Search code examples
pythondeep-learningpytorchgradient-descentlearning-rate

Why do we multiply learning rate by gradient accumulation steps in PyTorch?


Loss functions in pytorch use "mean" reduction. So it means that the model gradient will have roughly the same magnitude given any batch size. It makes sense that you want to scale the learning rate up when you increase batch size because your gradient doesn't become bigger as you increase batch size.

For gradient accumulation in PyTorch, it will "sum" the gradient N times where N is the number of times you call backward() before you call step(). My intuition is that this would increase the magnitude of the gradient and you should reduce the learning rate, or at least not increase it.

But I saw people wrote multiplication to gradient accumulation steps in this repo:

if args.scale_lr:
    args.learning_rate = (
        args.learning_rate * args.gradient_accumulation_steps * args.train_batch_size * accelerator.num_processes
    )

I also see similar code in this repo:

model.learning_rate = accumulate_grad_batches * ngpu * bs * base_lr

I understand why you want to increase the learning rate by batch size. But I don't understand why they try to increase the learning rate by the number of accumulation steps.

  1. Do they divide the loss by N to reduce the magnitude of the gradient? Otherwise why do they multiply learning rate by the accumulation steps?
  2. How are gradients from different GPUs accumulated? Is it using mean or sum? If it's sum, why are they multiplying the learning rate by nGPUs?

Solution

  • I found that they indeed divided the loss by N (number of gradient accumulation steps). You can see sample code from accelerate package here: https://huggingface.co/docs/accelerate/usage_guides/gradient_accumulation

    Notice the following line of code from the guide above: loss = loss / gradient_accumulation_steps

    This is why you need to multiply the learning rate by gradient accumulation steps to cancel the above division.

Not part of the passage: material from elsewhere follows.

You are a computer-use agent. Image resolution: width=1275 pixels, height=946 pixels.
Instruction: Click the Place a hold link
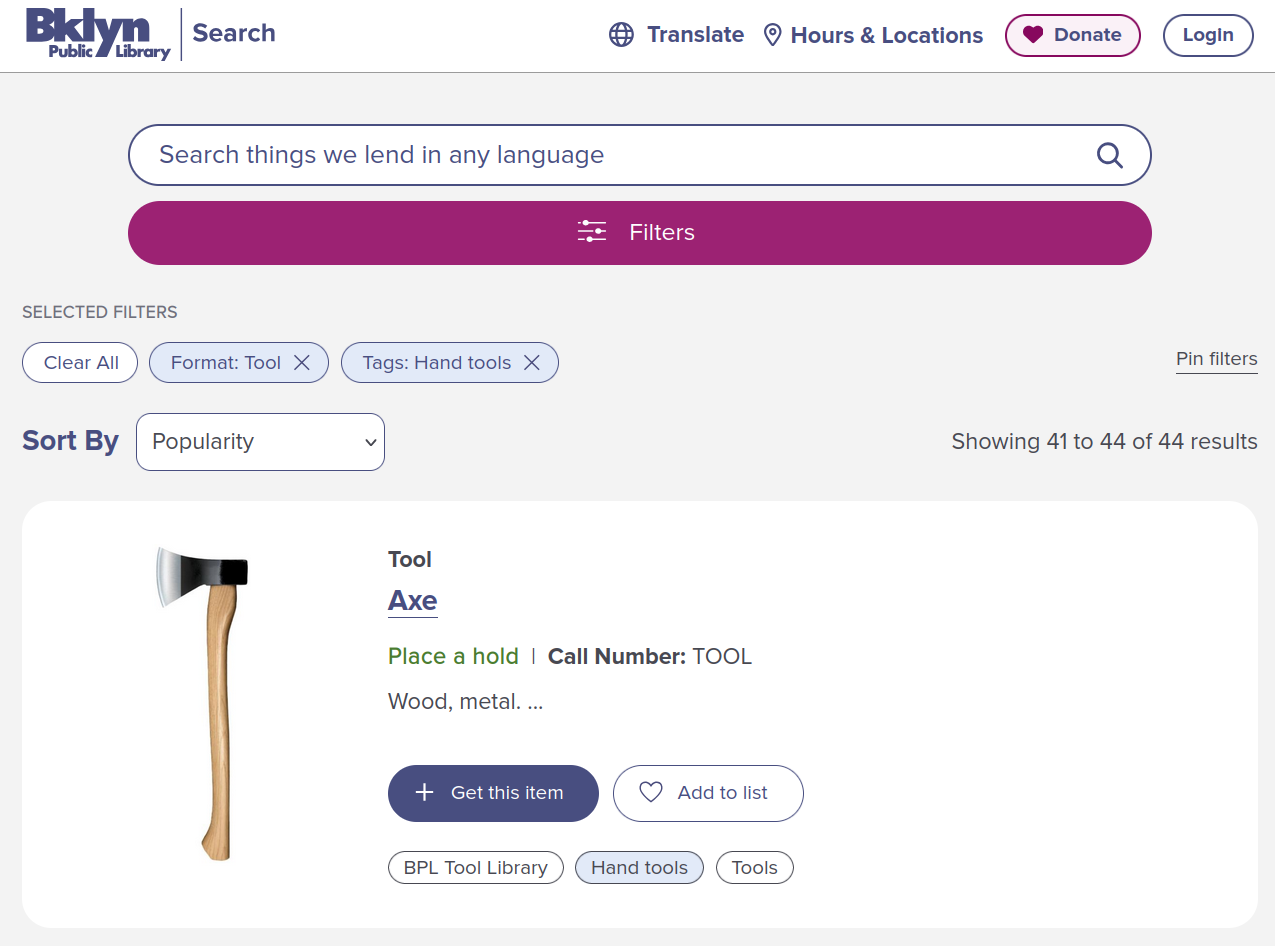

    I assume that the same procedure also happens in PyTorch Lightning. I asked a related Lightning question at the github discussion here: https://github.com/Lightning-AI/lightning/discussions/17035

    I hope that someone will answer later that Trainer in Lightning does the same division process. The evidence from accelerate package made me think that gradients from different GPUs are also averaged, not summed. If they are going to be summed, the loss on each GPU has to be divided by the number of GPUs.

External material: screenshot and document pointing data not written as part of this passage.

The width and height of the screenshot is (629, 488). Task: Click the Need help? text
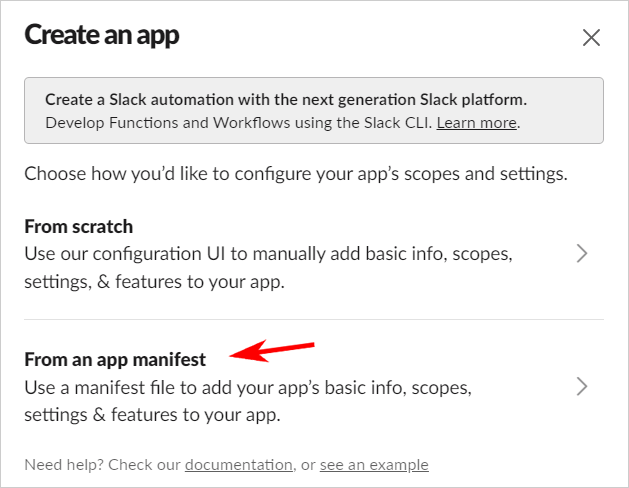[x=62, y=464]
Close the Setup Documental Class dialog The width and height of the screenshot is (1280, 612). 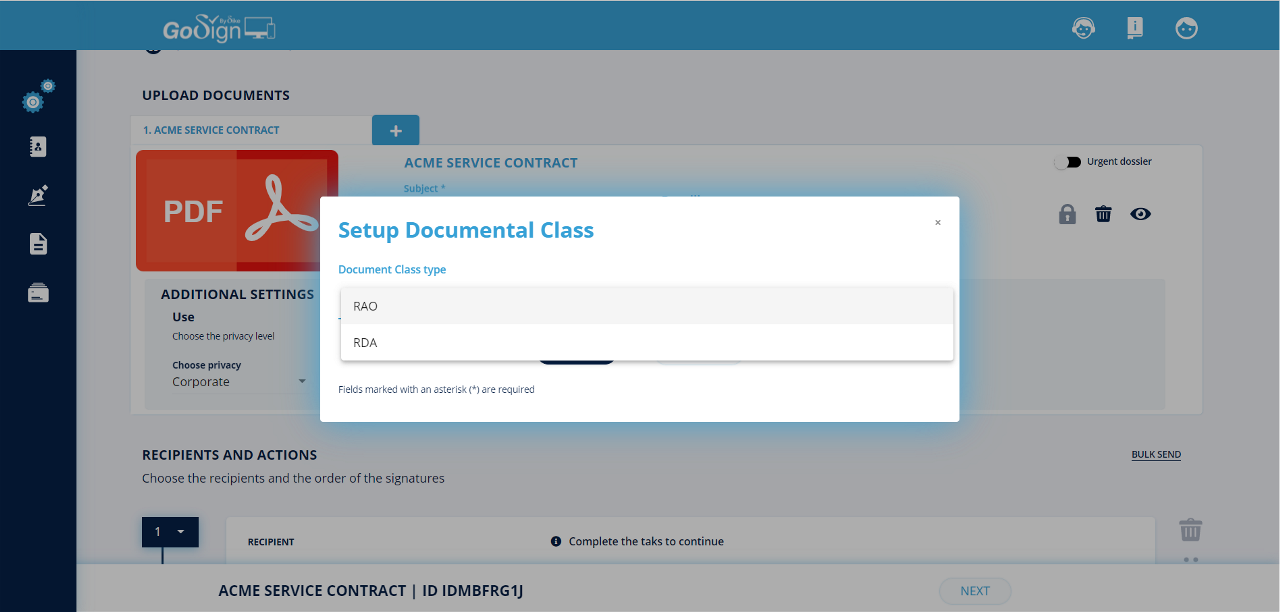[x=937, y=223]
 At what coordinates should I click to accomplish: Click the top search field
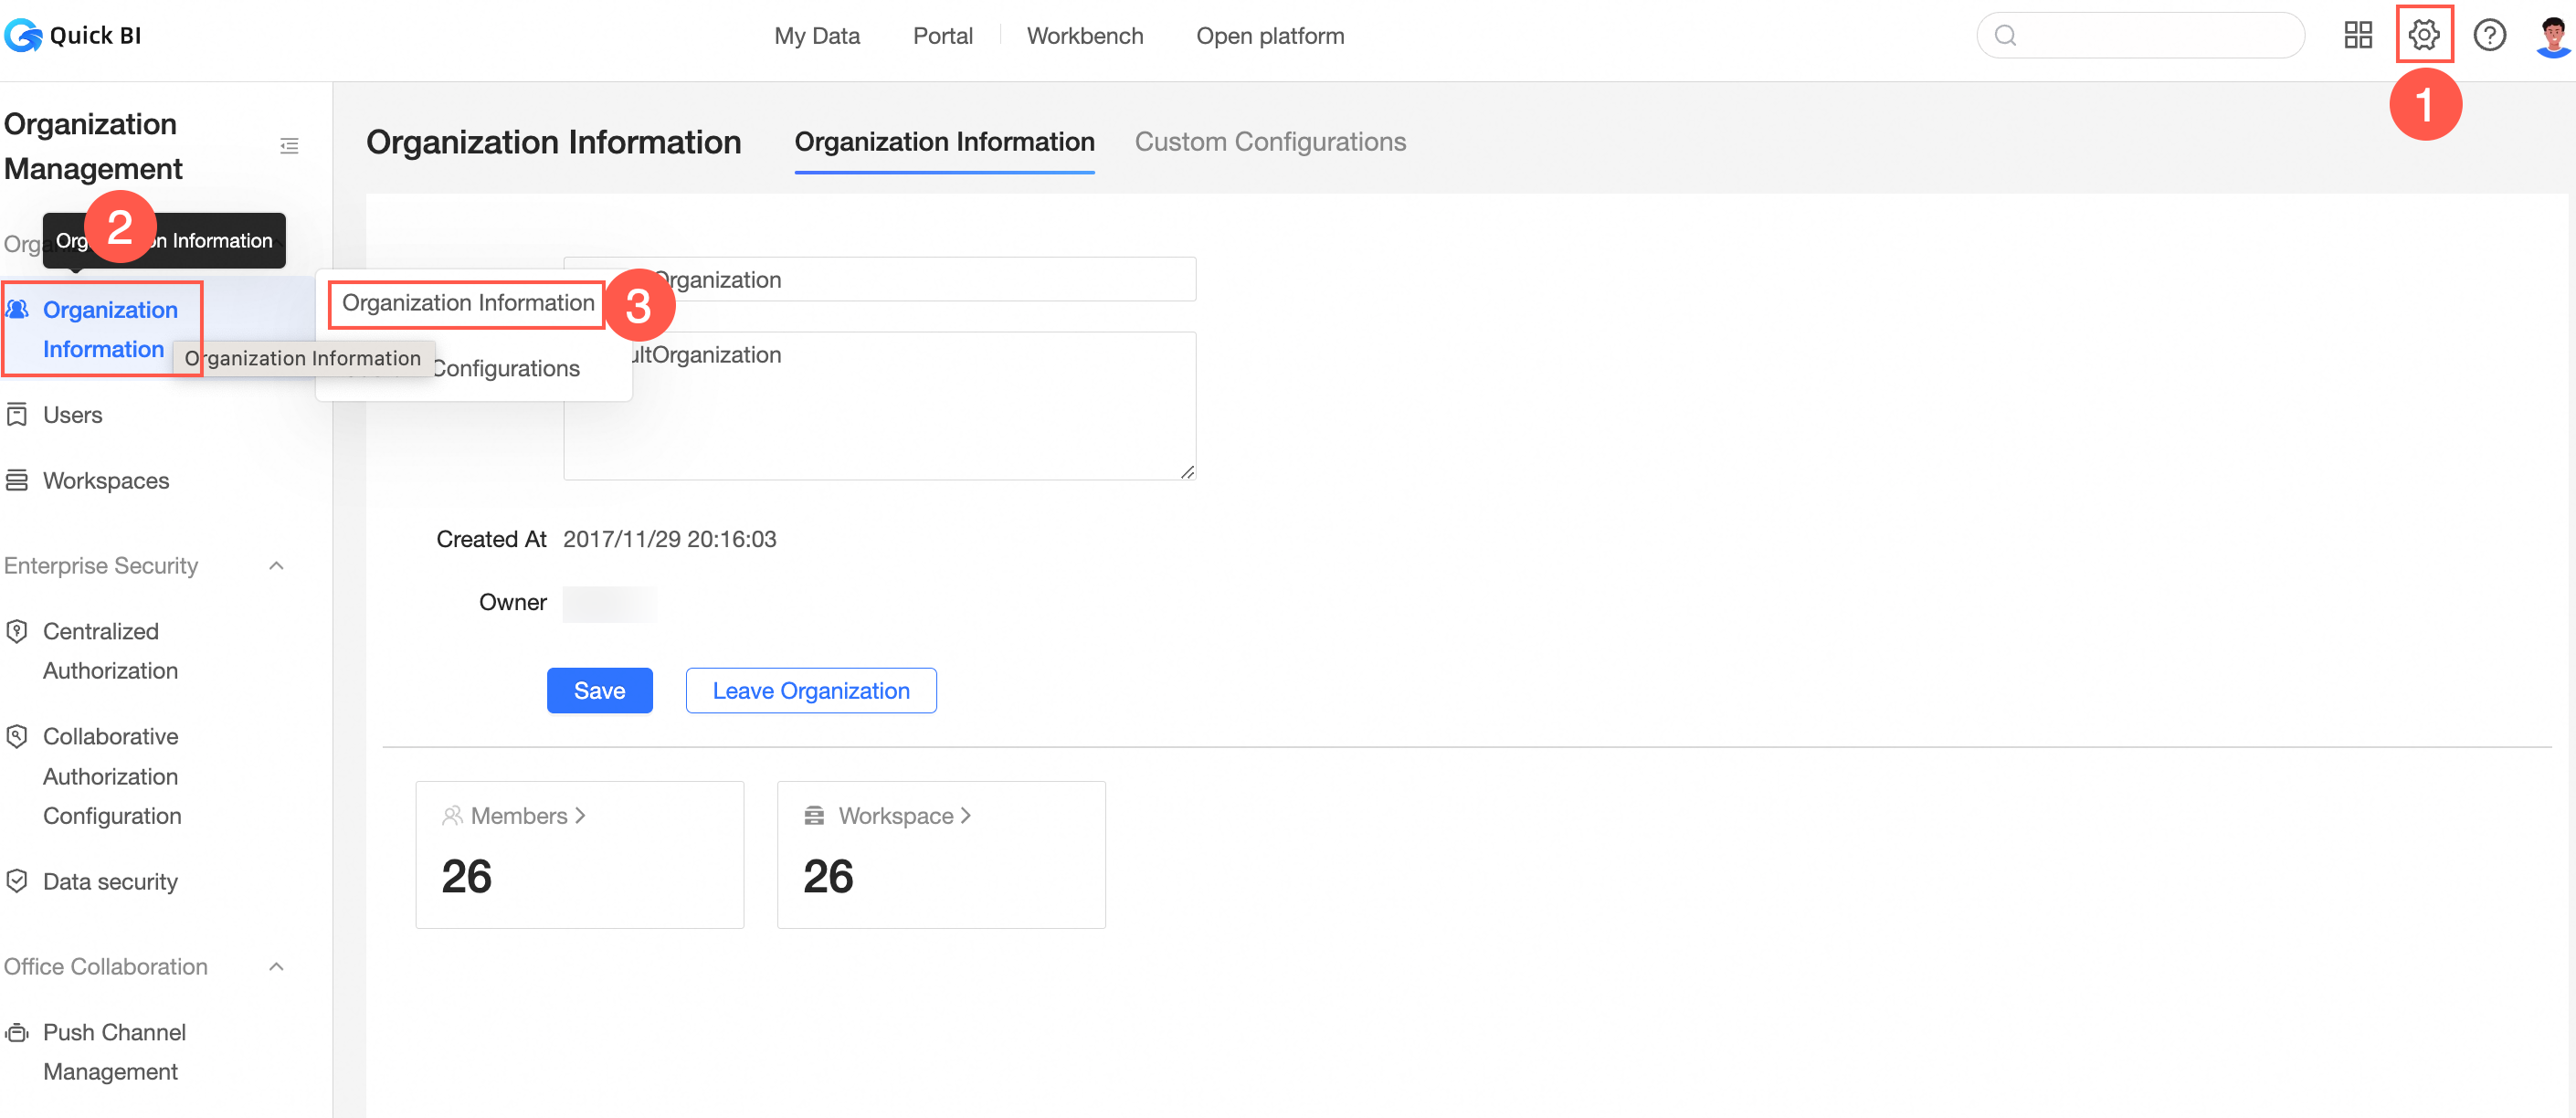[2140, 36]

    This leads to a simple intuition about gradients in most PyTorch training workflows: No matter how big or small the batch is, the gradient will always have roughly the same magnitude. If you check the magnitude of the gradient right before step() call, it should stay roughly the same even if you vary batch size, number of gradient accumulation steps, number of GPUs, or even number of computers.